Just been on a discussion programme on BBC Radio Shropshire with Peter Brierley (Christian Research) and Derek Rowse (a Baptist minister from Telford) discussing the hypothesis "Are Christians and endagered species"... The questions that formed the biggest chunk of the discussion were 'Are Christians being marginalised, are we marginlising oursleves or are we marginalised at all? ' (I suppose the root of the question is is the Gospel being heard/are we being listened to?) and 'Is mutli-culturalism (multi-faith) destroying our cultural faith?'
It would not be fair for me to sumarise the views of the other participants, suffice it to say that I don't think we agreed on everything ;-) but... the question of marginalisation was an interesting one, Peter's stats show in my view that we are not becoming marginalised... we are marginal! We can no longer talk about Christendom, we can no longer demand a voice... we have a job to do if we believe we ought to have a voice and be listened to! That job has to begin with listening! Yes, I believe we have a role as a moral 'guardian'... but where it really matters, where people are really hurting - The Jerry Springer Opera was mentioned as an instance where the Christian view was not listened to - but do we really want that kind of thing to be our 'cause celebre'? OK, I do understand that for manyit was personally offensive (me included, hence once I saw the clips on the news I decided to vote with my remote!) - but how many things are there in our society that God would find far far more offensive than a bit of silly sensationalist theatre? A self-harming teenager, a family living in a squalid bed sit, big corporate megaliths squeezing local trade out of the market, people who are left to seek spiritual meaning in the placing of furniture or the columns of the commercial horoscope write and the domestication of Christianity to name just a few!
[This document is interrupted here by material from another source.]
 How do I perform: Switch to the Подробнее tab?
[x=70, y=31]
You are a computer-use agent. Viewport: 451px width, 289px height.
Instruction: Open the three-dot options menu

Again, I understand that many saw the programme as an attack on the Church - to make us ridulculous - but surely we do that better than anyone else anyway?!
If the fact we are [becoming] marginalised is a motivation to Christians/the Church to rethink and reorientate... to become radical once again, to be scared into action, to become vital ... well praise God for marginalisation! Are we the quick or the dead? As for cultural faith, that is just an oxymoron!